The steps and sequence diagram below provide a general outline of a notification flow for all resources in the R/W APIs.

Steps

Step 1: Setup Event Notification Subscription

  • This flow begins with a TPP creating an event-subscription resource with an ASPSP.

Step 2: Retrieve/Update/Delete Event Notification Subscription

  • The TPP may optionally read/update/delete the event-subscription resource.

Sequence Diagram

Event Subscriptions

Diagram source ``` participant TPP participant ASPSP Authorisation Server participant ASPSP Resource Server participant ASPSP Notification Service note over TPP, ASPSP Notification Service Step 1: Setup Event Subscription end note TPP <-> ASPSP Authorisation Server: Establish TLS 1.2 MA TPP -> ASPSP Authorisation Server: Initiate Client Credentials Grant ASPSP Authorisation Server -> TPP: access-token TPP <-> ASPSP Resource Server: Establish TLS 1.2 MA TPP -> ASPSP Resource Server: POST /event-subscriptions ASPSP Resource Server -> TPP: HTTP 201 (Created), EventSubscriptionId note over TPP, ASPSP Notification Service Step 2: Retrieve/Update/Delete Event Subscription end note TPP <-> ASPSP Authorisation Server: Establish TLS 1.2 MA TPP -> ASPSP Authorisation Server: Initiate Client Credentials Grant ASPSP Authorisation Server -> TPP: access-token TPP <-> ASPSP Resource Server: Establish TLS 1.2 MA alt Retrive TPP -> ASPSP Resource Server: GET /event-subscriptions ASPSP Resource Server -> TPP: HTTP 200 (OK) else Update TPP -> ASPSP Resource Server: PUT /event-subscriptions/{EventSubscriptionId} ASPSP Resource Server -> TPP: HTTP 200 (OK) else Delete TPP -> ASPSP Resource Server: DELETE /event-subscriptions/{EventSubscriptionId} ASPSP Resource Server -> TPP: HTTP 204 (OK) end alt option footer=bar ```

Subscriptions for Real Time Event Notifications and Aggregated Polling

ASPSPs may choose to offer Real Time Notifications, Aggregated Polling or a combination of both.
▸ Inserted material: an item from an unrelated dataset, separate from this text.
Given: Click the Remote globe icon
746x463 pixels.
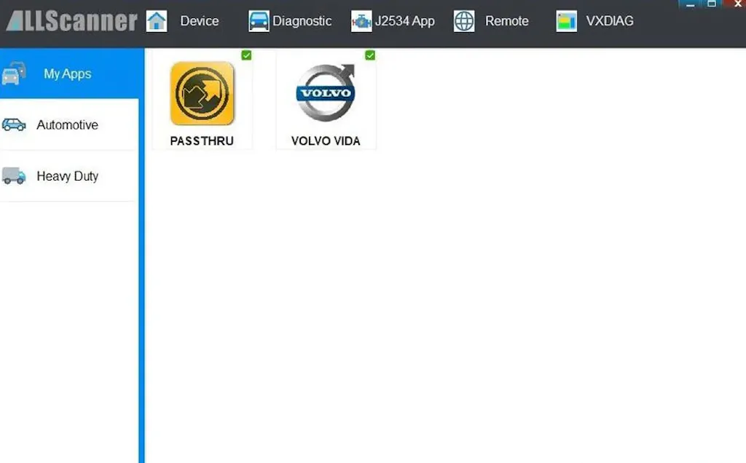Looking at the screenshot, I should [464, 21].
TPPs will subscribe to the different notification mechanisms using the event-subscription resource.

Real Time Event Notifications

TPPs must register an event subscription with a CallbackUrl for TPP hosted services to receive real time event notifications from an ASPSP (providing an ASPSP supports this functionality).
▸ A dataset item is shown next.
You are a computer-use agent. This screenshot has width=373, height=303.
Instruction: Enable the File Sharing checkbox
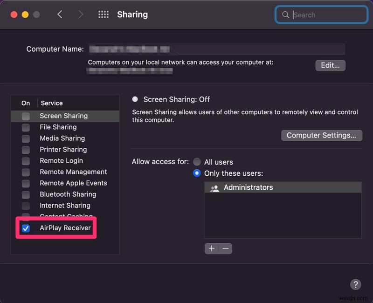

The CallbackUrl must end with the Event Notification API specification version number, followed by ‘/event-notifications’.

For example:

  • URL: https://tpp.com/open-banking/v3.1/event-notifications

Aggregated Polling

TPPs must register an event subscription to enable aggregated polling on an ASPSP (providing an ASPSP supports this functionality).

Release Management

This section overviews the release management and versioning strategy for the Event Notification API.

Event-Subscription Resource

TPPs must register for event-subscriptions with the version of Event Notification API they have implemented. The version field of the event-subscription resource is used for this purpose.

POST
  • A TPP must only create an event-subscription on one version
GET
  • A TPP must not access a event-subscription on an older version, via the EventSubscriptionId for an event-subscription created in a newer version.
    • E.g., a event-subscription created in v4, accessed via v3.
  • An ASPSP must allow an event-subscription resource to be accessed in a newer version.
  • An ASPSP must ensure event-subscription fields are unchanged when accessed in a different version.
PUT
  • A TPP must not update an event-subscription on an older version via a EventSubscriptionId created in a newer version.
    • E.g., A event-subscription is created in v4, and a PUT request on v3.
  • An ASPSP must support updating an event-subscription from a previous version via a EventSubscriptionId created in a newer version.
    • E.g., A event-subscription is created in v3, and a PUT request on v4.
DELETE
  • A TPP must not delete an event-subscription on an older version via a EventSubscriptionId created in a newer version.
    • E.g. An event-subscription is created in v4, and request DELETE on v3.
  • An ASPSP must support deleting an event-subscription from a previous version via a EventSubscriptionId created in a newer version.
    • E.g., An event-subscription is created in v3, and request DELETE on v4.

Event-Subscription per TPP

An ASPSP will maintain at most, a single event-subscription resource per TPP.